TEXTO DE ESTUDO:
++++++++++

H) O Director de Finanças Adjunto, por delegação da Direcção de Finanças de Lisboa, emitiu despacho segundo o qual, altera os elementos constantes da declaração de rendimentos respeitante ao ano de 2001, do Impugnante: corrigiu os montantes declarados no Anexo B e Anexo H (campos 404 e 501) de 129.405,48 € para 85.480,12 € e o montante declarado no campo 403 do Anexo B para 116.531,60 € – cfr. despacho a fls. 109 e fundamentação de fls. 110 a 114 do processo administrativo apenso;
I) Da informação que fundamenta as correcções destaco o seguinte teor:
Depois de analisadas as declarações emitidas nos termos do art. 119º do CIRS e a actividade desenvolvida pelas diferentes entidades, verificou-se que o montante de 72 886,84 €, pago pela entidade com o NIPC…………, B…………. SA e 14 963,88 € pago pela C………….. SA, NIPC …………. não deveria ter ser declarado em propriedade intelectual, mas no campo 403, outras prestações de serviços e outros rendimentos.
(…)
As participações como comentador, entrevistador ou debatente, consubstancia na expressão de uma opinião, ou uma posição assumida perante determinada realidade, podendo consistir em acontecimentos fácticos, sociais, políticos, jurídicos, económicos ou de qualquer género, sobre determinada posição assumida por terceiros, sobre certos acontecimentos, ou ainda sobre certo trabalho, ou obra literária, não podendo configurar uma «obra» com os contornos exigidos pelo CDADC e, face à referência que é feita no EBF e no CIRS, para direitos de autor e direitos conexos, na determinação do que se deve considerar como «propriedade intelectual», não podendo estes rendimentos auferidos ser considerados como referentes a direitos de autor, para efeitos fiscais (designadamente, no que respeita ao actual art. 56º do EBF).

++++++++++

DADOS FORNECIDOS:
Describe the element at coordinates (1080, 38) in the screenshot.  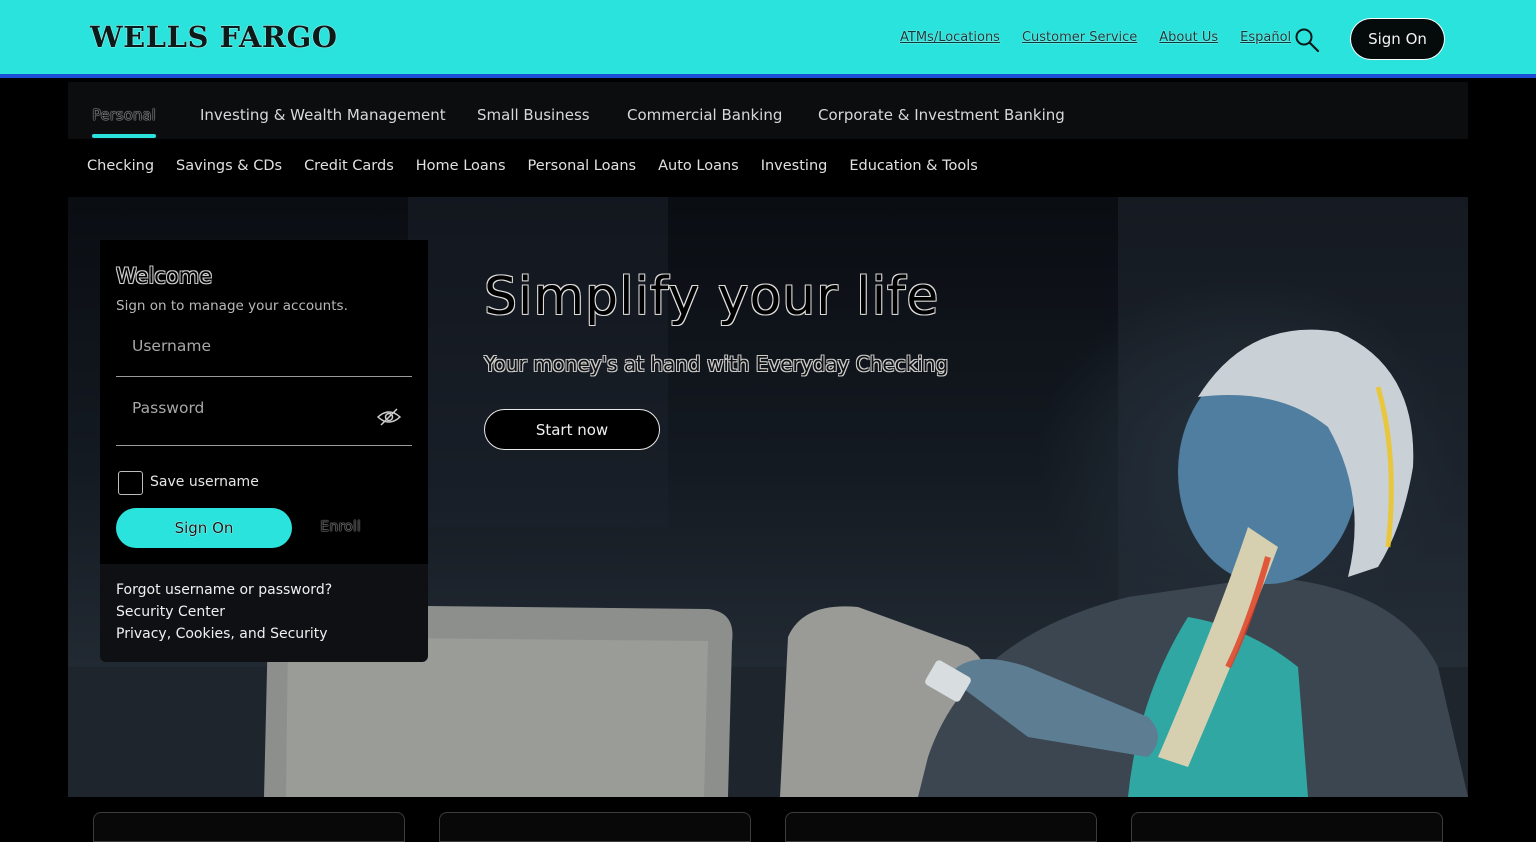
I see `customer-service-link: Customer Service` at that location.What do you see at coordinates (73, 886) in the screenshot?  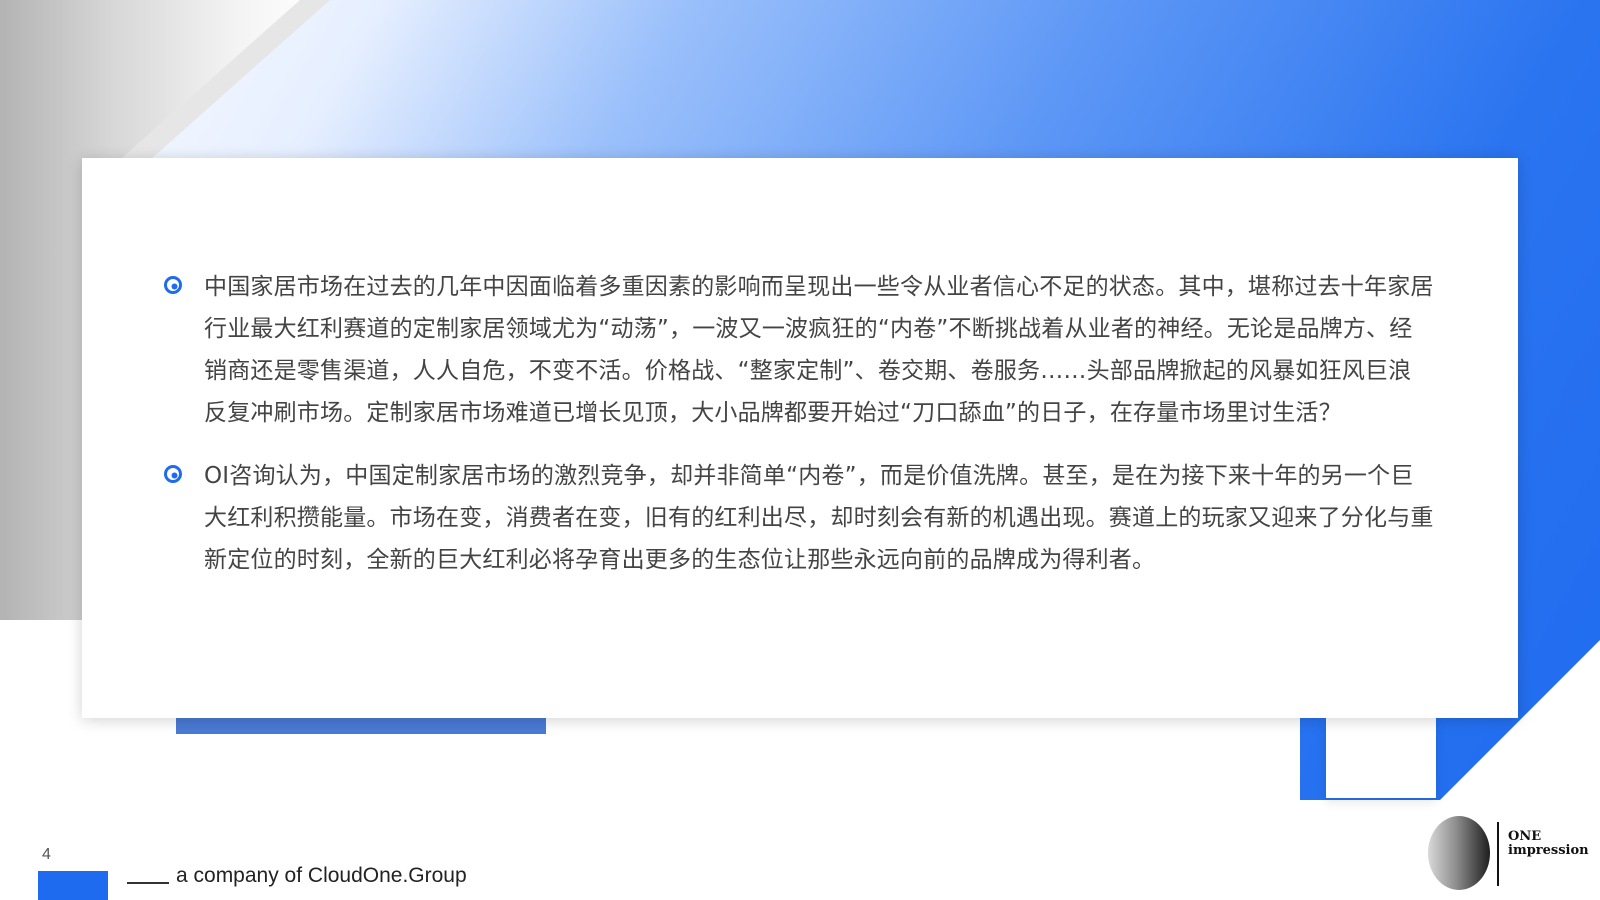 I see `page-number-block` at bounding box center [73, 886].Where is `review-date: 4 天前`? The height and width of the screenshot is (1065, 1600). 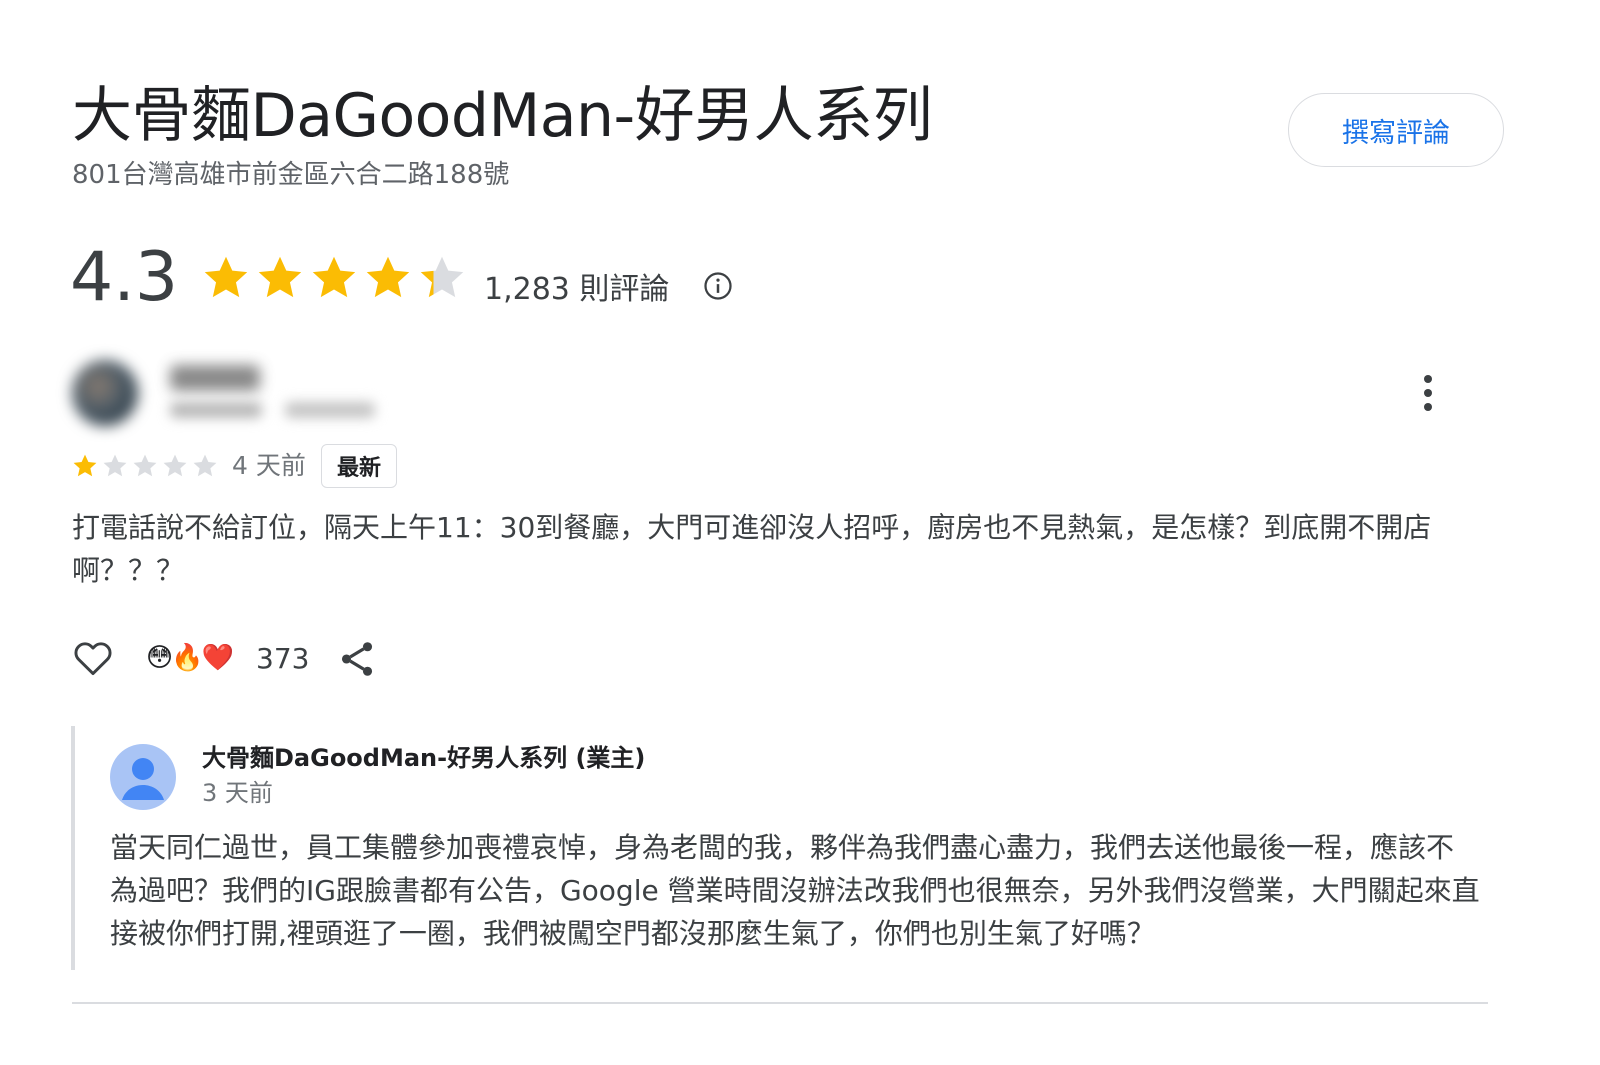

++++++++++

INSTRUÇÃO DE TRABALHO 1: Transcreva literalmente, do texto de estudo, o trecho que vai de "As participações como" até "56º do EBF).".
INSTRUÇÃO DE TRABALHO 2: Segundo o texto de estudo, para que valor foram corrigidos os montantes declarados no Anexo B e no Anexo H (campos 404 e 501)?

RESPOSTA 1:
As participações como comentador, entrevistador ou debatente, consubstancia na expressão de uma opinião, ou uma posição assumida perante determinada realidade, podendo consistir em acontecimentos fácticos, sociais, políticos, jurídicos, económicos ou de qualquer género, sobre determinada posição assumida por terceiros, sobre certos acontecimentos, ou ainda sobre certo trabalho, ou obra literária, não podendo configurar uma «obra» com os contornos exigidos pelo CDADC e, face à referência que é feita no EBF e no CIRS, para direitos de autor e direitos conexos, na determinação do que se deve considerar como «propriedade intelectual», não podendo estes rendimentos auferidos ser considerados como referentes a direitos de autor, para efeitos fiscais (designadamente, no que respeita ao actual art. 56º do EBF).

RESPOSTA 2: Foram corrigidos de 129.405,48 € para 85.480,12 €.